→ **INFORMATION SUPPLIED**:

━━━━━━━━━━━━━━━━

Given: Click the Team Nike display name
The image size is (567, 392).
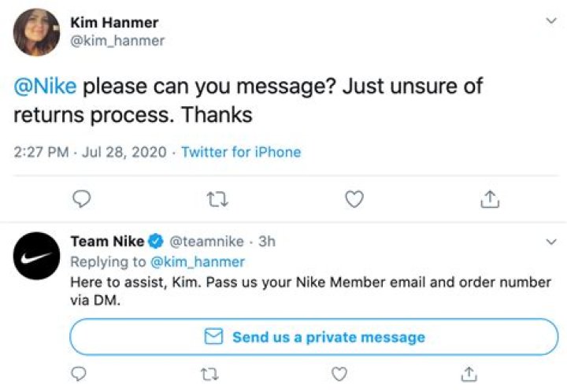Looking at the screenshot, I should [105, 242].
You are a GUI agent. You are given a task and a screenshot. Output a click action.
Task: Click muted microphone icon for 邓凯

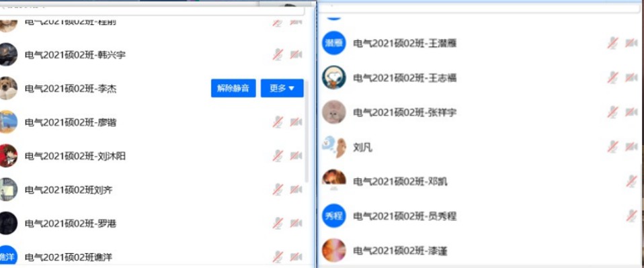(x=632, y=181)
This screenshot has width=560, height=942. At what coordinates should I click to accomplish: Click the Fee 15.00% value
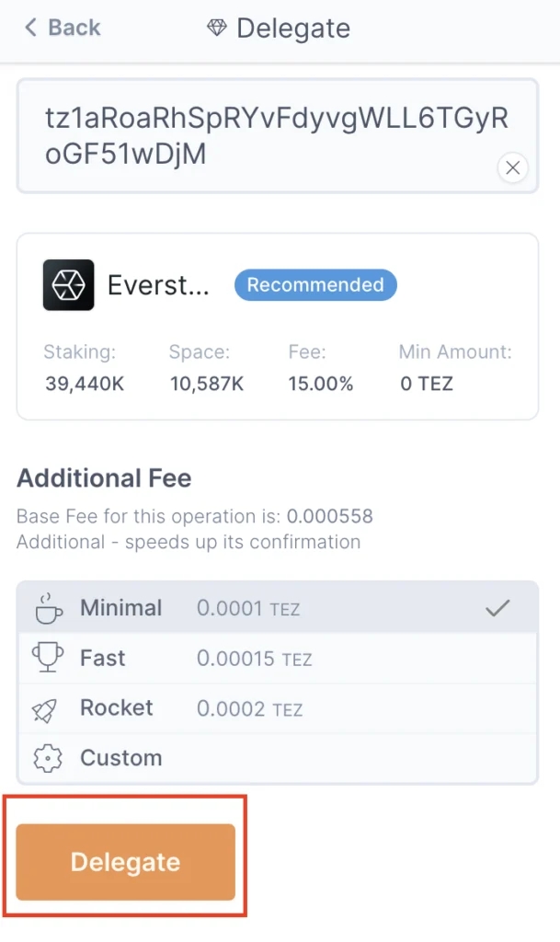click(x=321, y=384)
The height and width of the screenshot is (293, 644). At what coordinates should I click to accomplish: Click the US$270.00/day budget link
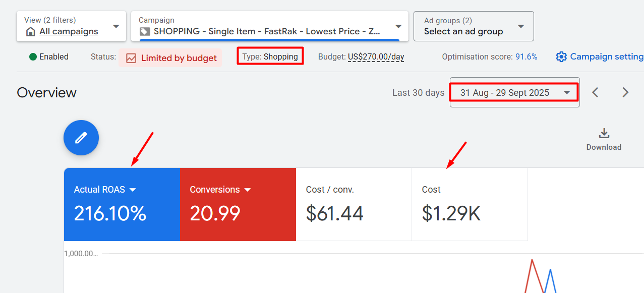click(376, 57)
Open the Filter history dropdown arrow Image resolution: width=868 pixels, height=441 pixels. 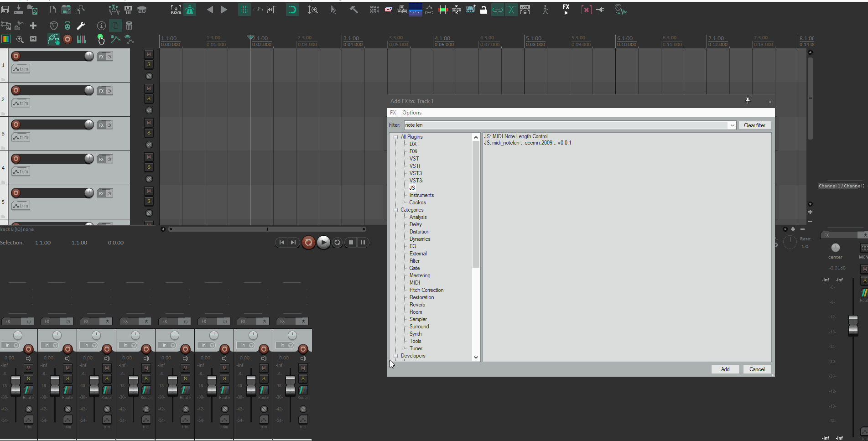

━━━━━━━━━━━━━━━━

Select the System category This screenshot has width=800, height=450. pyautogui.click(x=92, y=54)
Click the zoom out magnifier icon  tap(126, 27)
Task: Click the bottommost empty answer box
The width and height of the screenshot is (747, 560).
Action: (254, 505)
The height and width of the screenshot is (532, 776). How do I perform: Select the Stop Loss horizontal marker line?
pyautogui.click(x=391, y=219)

━━━━━━━━━━━━━━━━

→ **TASK REQUIREMENTS**:
Look above for the line containing "Given: Click the Team Nike display name", then copy exactly from it through the line containing "Open the Filter", keeping both and leaving out pictures. Add nothing else.

→ **EXPECTED ANSWER**:
Given: Click the Team Nike display name
The image size is (567, 392).
Looking at the screenshot, I should [105, 242].
You are a GUI agent. You are given a task and a screenshot. Output a click action.
Task: Click muted microphone icon for 邓凯

(x=632, y=181)
This screenshot has width=560, height=942. At what coordinates should I click to accomplish: Click the Fee 15.00% value
click(x=321, y=384)
The height and width of the screenshot is (293, 644). At what coordinates should I click to accomplish: Click the US$270.00/day budget link
click(376, 57)
Open the Filter history dropdown arrow Image resolution: width=868 pixels, height=441 pixels. 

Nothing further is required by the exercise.